Cosma Shalizi has a breathtaking analysis of the computational impossibility of a perfectly planned central economy, inspired in part by Crooked Timber’s forum on the novel Red Plenty, a work of historical (science) fiction about central planning. In the essay, which I cannot recommend highly enough, Shalizi cites a 1991 Herbert Simon article to make a point about the central place of large organizations in actually existing socialist and capitalist economies. Here’s the delightful quote:
Suppose that [“a mythical visitor from Mars”] approaches the Earth from space, equipped with a telescope that revels social structures. The firms reveal themselves, say, as solid green areas with faint interior contours marking out divisions and departments. Market transactions show as red lines connecting firms, forming a network in the spaces between them. Within firms (and perhaps even between them) the approaching visitor also sees pale blue lines, the lines of authority connecting bosses with various levels of workers. As our visitors looked more carefully at the scene beneath, it might see one of the green masses divide, as a firm divested itself of one of its divisions. Or it might see one green object gobble up another. At this distance, the departing golden parachutes would probably not be visible.
No matter whether our visitor approached the United States or the Soviet Union, urban China or the European Community, the greater part of the space below it would be within green areas, for almost all of the inhabitants would be employees, hence inside the firm boundaries. Organizations would be the dominant feature of the landscape.
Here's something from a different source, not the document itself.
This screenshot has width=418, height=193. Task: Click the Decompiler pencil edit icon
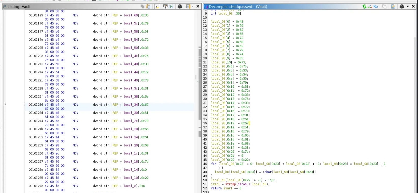(x=393, y=7)
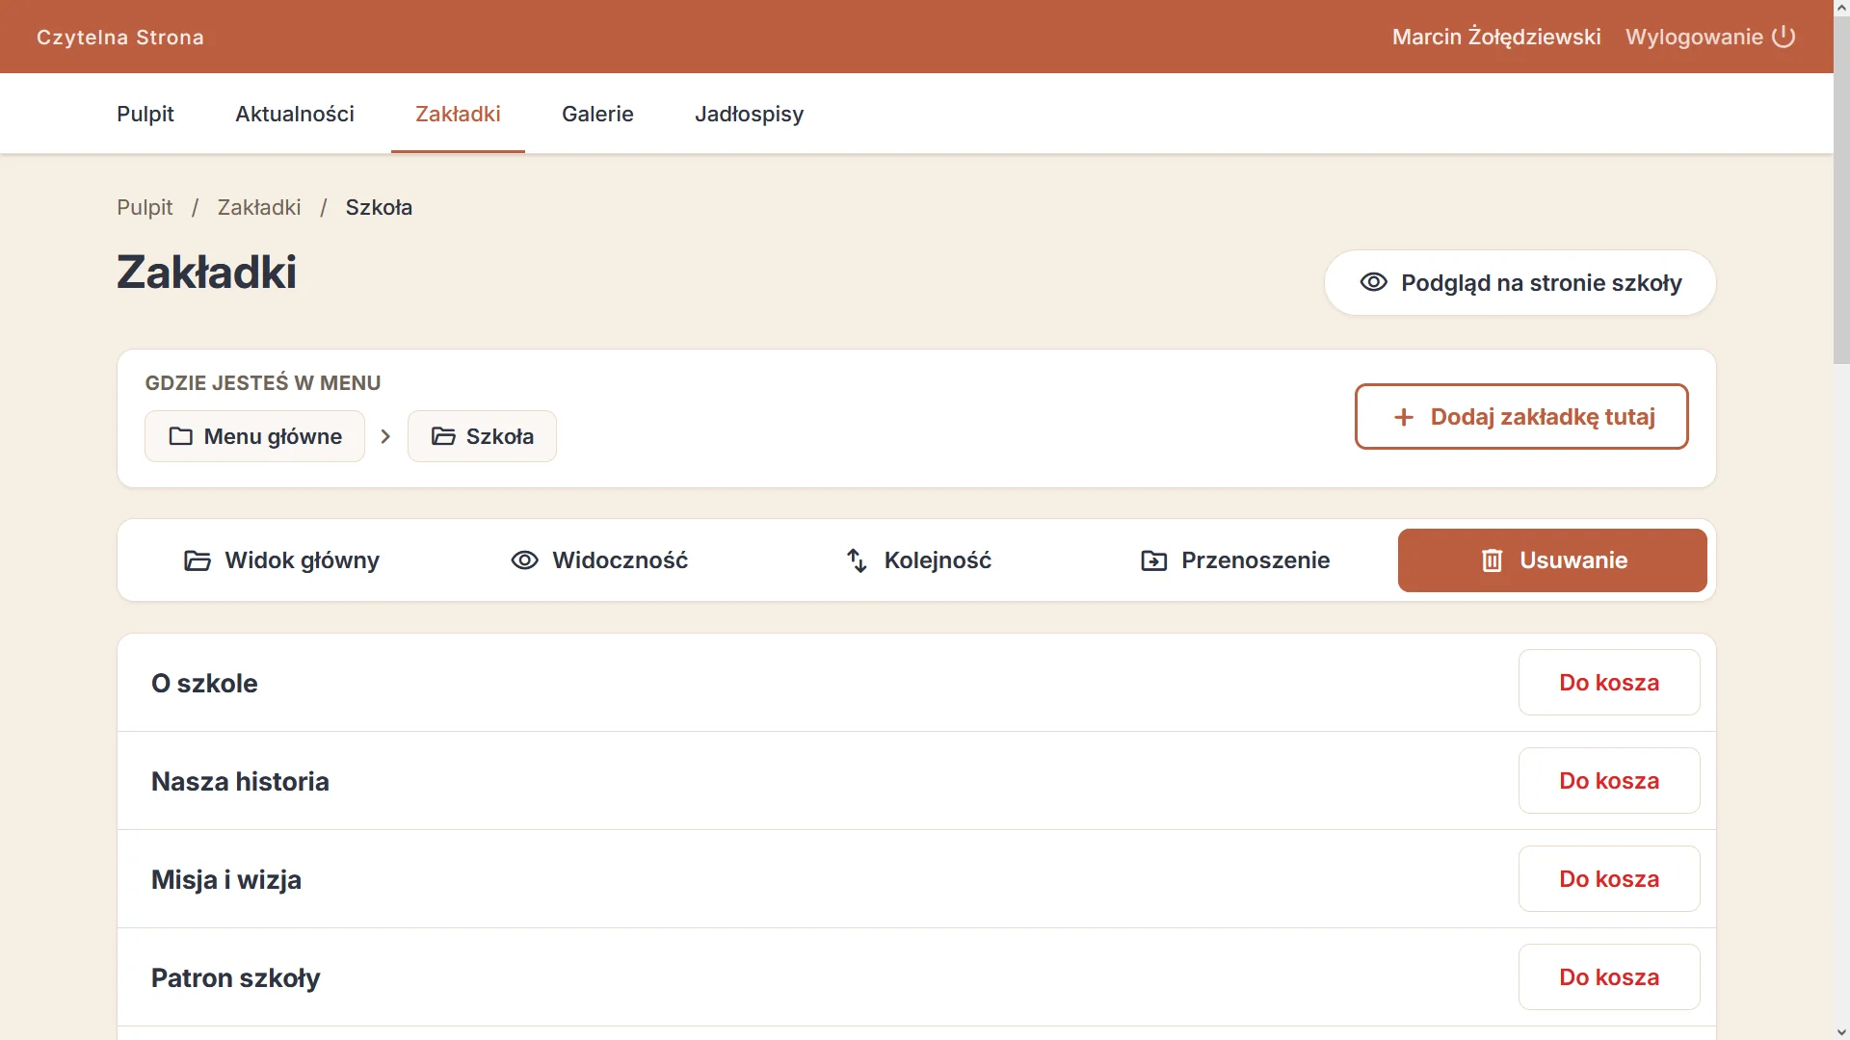Image resolution: width=1850 pixels, height=1040 pixels.
Task: Click the folder icon beside Menu główne
Action: coord(180,436)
A message sent back home, describing the scene, would speak of “large green areas interconnected by red lines.” It would not likely speak of “a network of red lines connecting green spots.”
How brilliant? As an extended metaphor, it makes much the same point as Perrow’s phrase “society of organizations”, but nicely contrasts that society with the image we have of living in a market society. Also, according to Shalizi, Simon was color-blind, which makes the quote even more impressive!